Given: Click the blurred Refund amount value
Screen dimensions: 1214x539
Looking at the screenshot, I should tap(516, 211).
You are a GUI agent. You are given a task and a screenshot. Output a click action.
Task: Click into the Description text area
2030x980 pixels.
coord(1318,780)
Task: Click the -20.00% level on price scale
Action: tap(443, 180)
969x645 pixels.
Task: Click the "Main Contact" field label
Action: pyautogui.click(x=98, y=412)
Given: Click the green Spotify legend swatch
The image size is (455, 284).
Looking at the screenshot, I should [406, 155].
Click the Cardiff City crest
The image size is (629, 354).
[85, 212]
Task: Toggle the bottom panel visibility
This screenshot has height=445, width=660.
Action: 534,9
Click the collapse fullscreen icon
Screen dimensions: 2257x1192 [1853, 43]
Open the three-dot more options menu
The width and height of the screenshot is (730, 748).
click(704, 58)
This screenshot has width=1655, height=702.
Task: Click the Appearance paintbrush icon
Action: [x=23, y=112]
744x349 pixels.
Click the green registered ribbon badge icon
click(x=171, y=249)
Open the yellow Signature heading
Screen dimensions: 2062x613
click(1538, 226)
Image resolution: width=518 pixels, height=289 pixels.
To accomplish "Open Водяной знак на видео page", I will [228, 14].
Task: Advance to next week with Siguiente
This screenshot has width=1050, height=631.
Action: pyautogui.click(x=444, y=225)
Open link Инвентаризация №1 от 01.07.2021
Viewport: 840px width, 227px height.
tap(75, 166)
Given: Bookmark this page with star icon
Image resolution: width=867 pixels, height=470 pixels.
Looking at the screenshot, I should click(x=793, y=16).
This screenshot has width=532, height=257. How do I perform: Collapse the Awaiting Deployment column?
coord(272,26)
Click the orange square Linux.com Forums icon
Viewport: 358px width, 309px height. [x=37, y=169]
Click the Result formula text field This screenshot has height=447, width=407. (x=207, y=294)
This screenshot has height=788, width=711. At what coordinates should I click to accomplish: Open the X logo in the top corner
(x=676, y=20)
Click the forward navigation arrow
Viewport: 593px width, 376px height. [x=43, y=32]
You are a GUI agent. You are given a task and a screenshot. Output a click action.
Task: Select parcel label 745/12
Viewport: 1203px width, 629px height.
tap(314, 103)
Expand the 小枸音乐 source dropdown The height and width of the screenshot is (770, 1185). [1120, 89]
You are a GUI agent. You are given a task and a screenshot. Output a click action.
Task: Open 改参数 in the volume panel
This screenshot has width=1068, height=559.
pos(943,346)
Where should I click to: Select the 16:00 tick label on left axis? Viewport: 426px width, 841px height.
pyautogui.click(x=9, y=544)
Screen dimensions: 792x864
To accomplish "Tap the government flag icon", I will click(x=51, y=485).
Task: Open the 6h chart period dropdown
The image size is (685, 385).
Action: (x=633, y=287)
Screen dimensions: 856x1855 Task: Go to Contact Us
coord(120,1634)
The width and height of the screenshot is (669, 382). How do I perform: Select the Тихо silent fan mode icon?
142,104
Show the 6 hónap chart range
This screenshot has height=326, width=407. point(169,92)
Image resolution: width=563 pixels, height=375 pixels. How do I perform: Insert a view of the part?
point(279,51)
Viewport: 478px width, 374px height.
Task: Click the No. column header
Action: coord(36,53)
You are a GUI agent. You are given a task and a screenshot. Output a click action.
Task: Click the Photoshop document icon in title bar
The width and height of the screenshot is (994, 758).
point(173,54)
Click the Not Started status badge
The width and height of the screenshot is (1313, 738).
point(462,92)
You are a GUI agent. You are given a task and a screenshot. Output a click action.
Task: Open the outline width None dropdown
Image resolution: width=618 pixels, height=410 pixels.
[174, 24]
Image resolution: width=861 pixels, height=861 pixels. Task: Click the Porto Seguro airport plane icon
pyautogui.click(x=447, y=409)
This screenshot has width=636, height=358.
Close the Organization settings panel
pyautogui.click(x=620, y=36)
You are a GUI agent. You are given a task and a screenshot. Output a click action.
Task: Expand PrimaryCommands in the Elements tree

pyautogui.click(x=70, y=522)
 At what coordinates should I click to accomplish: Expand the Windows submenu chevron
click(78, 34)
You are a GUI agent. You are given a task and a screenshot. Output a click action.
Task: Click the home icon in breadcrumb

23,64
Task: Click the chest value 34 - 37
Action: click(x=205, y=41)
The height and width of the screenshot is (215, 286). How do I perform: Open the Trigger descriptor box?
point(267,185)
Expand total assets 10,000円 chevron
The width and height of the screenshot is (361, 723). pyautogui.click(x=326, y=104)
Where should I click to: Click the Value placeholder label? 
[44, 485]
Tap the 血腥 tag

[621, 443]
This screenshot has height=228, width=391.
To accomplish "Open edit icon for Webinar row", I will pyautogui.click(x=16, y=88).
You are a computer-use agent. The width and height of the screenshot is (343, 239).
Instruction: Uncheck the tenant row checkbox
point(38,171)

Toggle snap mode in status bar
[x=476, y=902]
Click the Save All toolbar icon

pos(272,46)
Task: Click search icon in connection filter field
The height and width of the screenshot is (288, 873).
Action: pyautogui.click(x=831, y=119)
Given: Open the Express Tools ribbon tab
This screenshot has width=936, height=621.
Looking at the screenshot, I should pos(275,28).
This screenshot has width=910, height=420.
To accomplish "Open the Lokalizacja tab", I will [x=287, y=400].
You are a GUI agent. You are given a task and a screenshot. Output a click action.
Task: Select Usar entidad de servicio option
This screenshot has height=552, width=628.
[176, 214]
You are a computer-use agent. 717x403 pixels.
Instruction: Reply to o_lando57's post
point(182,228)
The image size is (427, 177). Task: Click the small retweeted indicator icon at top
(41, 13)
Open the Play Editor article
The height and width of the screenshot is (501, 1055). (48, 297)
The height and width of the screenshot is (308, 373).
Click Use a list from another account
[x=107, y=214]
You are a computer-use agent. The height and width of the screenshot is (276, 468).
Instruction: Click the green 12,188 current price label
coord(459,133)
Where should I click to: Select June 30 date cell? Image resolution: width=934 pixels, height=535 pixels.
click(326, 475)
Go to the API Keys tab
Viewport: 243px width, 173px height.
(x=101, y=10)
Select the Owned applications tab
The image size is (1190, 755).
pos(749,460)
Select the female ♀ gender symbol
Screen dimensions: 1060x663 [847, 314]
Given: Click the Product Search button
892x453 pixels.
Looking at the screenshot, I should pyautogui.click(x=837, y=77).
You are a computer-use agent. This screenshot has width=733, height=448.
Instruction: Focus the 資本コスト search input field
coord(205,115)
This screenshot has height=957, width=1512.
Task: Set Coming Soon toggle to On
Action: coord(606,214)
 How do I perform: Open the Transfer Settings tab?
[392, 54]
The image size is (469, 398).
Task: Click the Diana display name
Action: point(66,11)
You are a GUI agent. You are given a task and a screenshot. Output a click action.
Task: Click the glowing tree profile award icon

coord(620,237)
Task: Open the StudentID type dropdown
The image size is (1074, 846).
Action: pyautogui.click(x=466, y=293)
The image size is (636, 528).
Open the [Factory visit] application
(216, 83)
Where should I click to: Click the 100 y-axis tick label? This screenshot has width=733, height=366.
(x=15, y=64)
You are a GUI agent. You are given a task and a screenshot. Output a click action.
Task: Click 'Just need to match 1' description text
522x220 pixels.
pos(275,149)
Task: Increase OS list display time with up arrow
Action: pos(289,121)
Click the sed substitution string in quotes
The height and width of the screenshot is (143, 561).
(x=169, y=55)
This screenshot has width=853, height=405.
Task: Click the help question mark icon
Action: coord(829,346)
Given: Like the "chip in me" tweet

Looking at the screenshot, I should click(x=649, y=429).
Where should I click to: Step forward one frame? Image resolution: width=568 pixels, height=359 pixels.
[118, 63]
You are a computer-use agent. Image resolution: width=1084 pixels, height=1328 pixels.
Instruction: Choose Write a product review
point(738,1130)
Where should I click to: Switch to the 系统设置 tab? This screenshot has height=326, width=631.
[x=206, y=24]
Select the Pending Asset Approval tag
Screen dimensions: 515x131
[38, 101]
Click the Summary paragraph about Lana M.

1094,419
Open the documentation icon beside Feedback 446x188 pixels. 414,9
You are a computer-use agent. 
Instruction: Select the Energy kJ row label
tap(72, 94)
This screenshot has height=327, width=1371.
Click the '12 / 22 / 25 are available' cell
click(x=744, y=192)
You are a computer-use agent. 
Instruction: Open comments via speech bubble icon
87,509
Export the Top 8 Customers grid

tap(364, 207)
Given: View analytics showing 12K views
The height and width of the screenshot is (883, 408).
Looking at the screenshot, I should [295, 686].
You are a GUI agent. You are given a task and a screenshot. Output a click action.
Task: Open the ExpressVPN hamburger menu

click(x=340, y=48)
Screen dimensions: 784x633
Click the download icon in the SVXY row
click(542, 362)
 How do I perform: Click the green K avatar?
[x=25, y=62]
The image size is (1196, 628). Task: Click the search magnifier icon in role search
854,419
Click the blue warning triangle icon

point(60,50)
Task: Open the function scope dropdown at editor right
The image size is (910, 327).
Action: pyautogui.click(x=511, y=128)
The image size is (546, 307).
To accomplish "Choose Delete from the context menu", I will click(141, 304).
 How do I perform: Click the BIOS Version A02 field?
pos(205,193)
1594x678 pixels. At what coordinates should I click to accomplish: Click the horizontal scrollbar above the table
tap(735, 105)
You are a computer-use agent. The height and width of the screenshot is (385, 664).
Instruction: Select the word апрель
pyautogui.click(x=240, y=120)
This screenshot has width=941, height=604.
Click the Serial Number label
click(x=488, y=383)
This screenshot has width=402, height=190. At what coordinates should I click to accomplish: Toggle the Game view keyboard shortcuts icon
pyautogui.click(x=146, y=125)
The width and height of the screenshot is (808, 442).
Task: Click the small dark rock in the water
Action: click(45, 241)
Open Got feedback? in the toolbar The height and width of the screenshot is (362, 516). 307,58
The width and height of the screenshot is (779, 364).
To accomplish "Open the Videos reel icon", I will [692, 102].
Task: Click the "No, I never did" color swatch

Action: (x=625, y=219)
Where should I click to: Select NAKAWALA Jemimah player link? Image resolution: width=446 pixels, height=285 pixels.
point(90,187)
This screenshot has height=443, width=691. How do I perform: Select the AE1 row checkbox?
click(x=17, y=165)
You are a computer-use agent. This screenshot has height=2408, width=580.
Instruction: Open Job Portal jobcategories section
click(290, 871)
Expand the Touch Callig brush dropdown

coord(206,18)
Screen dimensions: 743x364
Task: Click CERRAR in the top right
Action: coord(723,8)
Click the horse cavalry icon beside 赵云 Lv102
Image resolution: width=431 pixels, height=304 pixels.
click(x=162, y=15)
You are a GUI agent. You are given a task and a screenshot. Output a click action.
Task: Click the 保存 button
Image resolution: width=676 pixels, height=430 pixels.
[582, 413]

=-=-=-=-=

» **What this task involves**
The response must give every line from the material above that holds the string "button".

» **Solution for this problem**
Given: Click the Product Search button
Task: Click the 保存 button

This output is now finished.